At the same time, the anticipation for the band’s future also grows. In recent days Smith has in fact revealed that the The Cure’s next recording project is already completed and ready to be delivered to the label. The singer explained that during the sessions following “Songs of a lost world” it was recorded enough material for multiple discs and that the work destined to be released first will be even darker and more introspective than the previous album. According to the musician, it will be a project ideally linked to the 2022 album, but developed from a different perspective.
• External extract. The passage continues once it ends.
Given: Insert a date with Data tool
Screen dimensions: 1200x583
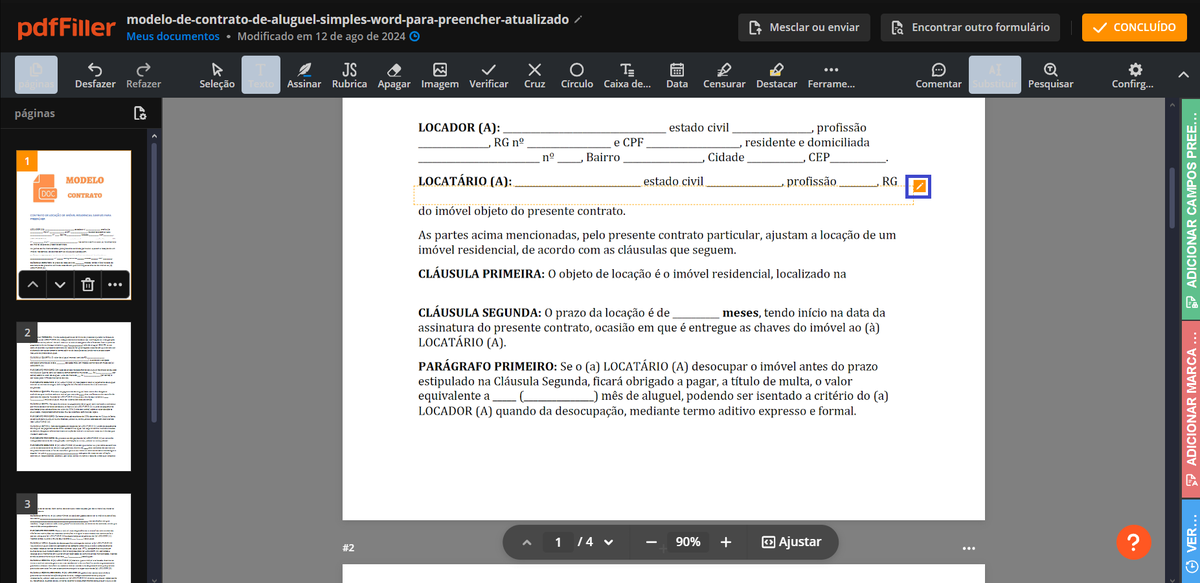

During an interview granted yesterday 8 June to BBC 6 Music, Smith once again revealed that the band’s next two albums, which have been talked about for some time, are already “finished”, while a third album with a more “pop” character is also in the works. The project, already quietly announced in the group’s official biography last October, includes a 13-song album and will be one of three upcoming works. “We recorded enough material for three albums,” said the Cure frontman: “So the second one is finished and ready to be delivered to Universal“. Speaking about the album intended to be “poppier” than the others, Smith said he thinks some might interpret it as the result of his recent collaboration with Olivia Rodrigo. He explained: “The third album is strange, actually. Now that I’m doing these things, people think, ‘Ah, it’s because he worked with Olivia.’ Because the third album is really very sunny. It’s very pop. However, it cannot be compared from a melodic point of view to what Olivia does, but It’s my idea of Cure pop. It’s probably 20 BPM slower than anything she does, but compared to what we’ve done in the last couple of years it’s really energetic. It pushes a lot.” However, the first album destined to see the light, will not have the same positive tone. “What comes out first, if anything, is even darker than ‘Songs of a lost world’” Smith pointed out: “Cupissimo is a horrible word to use, but it’s pretty dark. It is connected to ‘Songs of a lost world’, but approaches things from a different perspective.”